# [INSTRUCTIONS TO FOLLOW]
Without skipping or changing anything, print all the entries.

# [INFORMATION GIVEN]
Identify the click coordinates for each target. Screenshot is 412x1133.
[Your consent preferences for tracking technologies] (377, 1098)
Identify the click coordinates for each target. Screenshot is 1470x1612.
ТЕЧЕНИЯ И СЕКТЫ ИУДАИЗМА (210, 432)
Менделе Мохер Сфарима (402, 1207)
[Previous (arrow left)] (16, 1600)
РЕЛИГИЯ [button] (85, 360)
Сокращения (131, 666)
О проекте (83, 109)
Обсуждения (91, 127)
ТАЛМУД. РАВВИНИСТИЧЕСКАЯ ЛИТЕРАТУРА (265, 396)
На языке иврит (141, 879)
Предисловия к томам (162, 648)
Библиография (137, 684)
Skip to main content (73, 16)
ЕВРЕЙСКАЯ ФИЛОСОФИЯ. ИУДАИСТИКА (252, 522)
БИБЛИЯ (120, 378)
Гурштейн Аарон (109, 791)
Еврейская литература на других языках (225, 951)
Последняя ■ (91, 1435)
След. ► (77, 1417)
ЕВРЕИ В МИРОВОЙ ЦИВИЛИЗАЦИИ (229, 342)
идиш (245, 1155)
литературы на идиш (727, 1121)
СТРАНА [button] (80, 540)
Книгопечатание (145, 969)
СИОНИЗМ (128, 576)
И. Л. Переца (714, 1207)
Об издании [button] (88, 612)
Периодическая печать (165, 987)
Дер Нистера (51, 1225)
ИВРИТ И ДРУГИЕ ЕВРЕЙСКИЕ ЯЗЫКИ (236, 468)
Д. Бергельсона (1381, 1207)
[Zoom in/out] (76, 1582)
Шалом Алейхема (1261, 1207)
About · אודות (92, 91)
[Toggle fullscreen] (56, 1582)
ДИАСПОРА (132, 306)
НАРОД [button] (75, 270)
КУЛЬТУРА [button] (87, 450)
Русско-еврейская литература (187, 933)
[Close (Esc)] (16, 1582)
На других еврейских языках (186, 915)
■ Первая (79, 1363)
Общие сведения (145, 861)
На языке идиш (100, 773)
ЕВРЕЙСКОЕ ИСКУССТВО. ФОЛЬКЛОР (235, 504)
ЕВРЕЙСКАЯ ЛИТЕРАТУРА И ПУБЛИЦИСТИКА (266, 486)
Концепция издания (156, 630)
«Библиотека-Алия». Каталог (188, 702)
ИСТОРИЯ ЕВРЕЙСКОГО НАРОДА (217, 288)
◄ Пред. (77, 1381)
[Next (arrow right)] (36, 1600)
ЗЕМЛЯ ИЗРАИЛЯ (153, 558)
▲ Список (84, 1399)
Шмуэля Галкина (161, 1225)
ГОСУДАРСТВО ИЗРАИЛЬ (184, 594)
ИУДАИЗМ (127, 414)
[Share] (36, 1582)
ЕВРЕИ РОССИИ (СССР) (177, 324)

# [TASK OUTPUT]
Identify the click coordinates for each target. Screenshot is 412x1133.
[Your consent preferences for tracking technologies] (377, 1098)
Identify the click coordinates for each target. Screenshot is 1470x1612.
ТЕЧЕНИЯ И СЕКТЫ ИУДАИЗМА (210, 432)
Менделе Мохер Сфарима (402, 1207)
[Previous (arrow left)] (16, 1600)
РЕЛИГИЯ [button] (85, 360)
Сокращения (131, 666)
О проекте (83, 109)
Обсуждения (91, 127)
ТАЛМУД. РАВВИНИСТИЧЕСКАЯ ЛИТЕРАТУРА (265, 396)
На языке иврит (141, 879)
Предисловия к томам (162, 648)
Библиография (137, 684)
Skip to main content (73, 16)
ЕВРЕЙСКАЯ ФИЛОСОФИЯ. ИУДАИСТИКА (252, 522)
БИБЛИЯ (120, 378)
Гурштейн Аарон (109, 791)
Еврейская литература на других языках (225, 951)
Последняя ■ (91, 1435)
След. ► (77, 1417)
ЕВРЕИ В МИРОВОЙ ЦИВИЛИЗАЦИИ (229, 342)
идиш (245, 1155)
литературы на идиш (727, 1121)
СТРАНА [button] (80, 540)
Книгопечатание (145, 969)
СИОНИЗМ (128, 576)
И. Л. Переца (714, 1207)
Об издании [button] (88, 612)
Периодическая печать (165, 987)
Дер Нистера (51, 1225)
ИВРИТ И ДРУГИЕ ЕВРЕЙСКИЕ ЯЗЫКИ (236, 468)
Д. Бергельсона (1381, 1207)
[Zoom in/out] (76, 1582)
Шалом Алейхема (1261, 1207)
About · אודות (92, 91)
[Toggle fullscreen] (56, 1582)
ДИАСПОРА (132, 306)
НАРОД [button] (75, 270)
КУЛЬТУРА [button] (87, 450)
Русско-еврейская литература (187, 933)
[Close (Esc)] (16, 1582)
На других еврейских языках (186, 915)
■ Первая (79, 1363)
Общие сведения (145, 861)
На языке идиш (100, 773)
ЕВРЕЙСКОЕ ИСКУССТВО. ФОЛЬКЛОР (235, 504)
ЕВРЕЙСКАЯ ЛИТЕРАТУРА И ПУБЛИЦИСТИКА (266, 486)
Концепция издания (156, 630)
«Библиотека-Алия». Каталог (188, 702)
ИСТОРИЯ ЕВРЕЙСКОГО НАРОДА (217, 288)
◄ Пред. (77, 1381)
[Next (arrow right)] (36, 1600)
ЗЕМЛЯ ИЗРАИЛЯ (153, 558)
▲ Список (84, 1399)
Шмуэля Галкина (161, 1225)
ГОСУДАРСТВО ИЗРАИЛЬ (184, 594)
ИУДАИЗМ (127, 414)
[Share] (36, 1582)
ЕВРЕИ РОССИИ (СССР) (177, 324)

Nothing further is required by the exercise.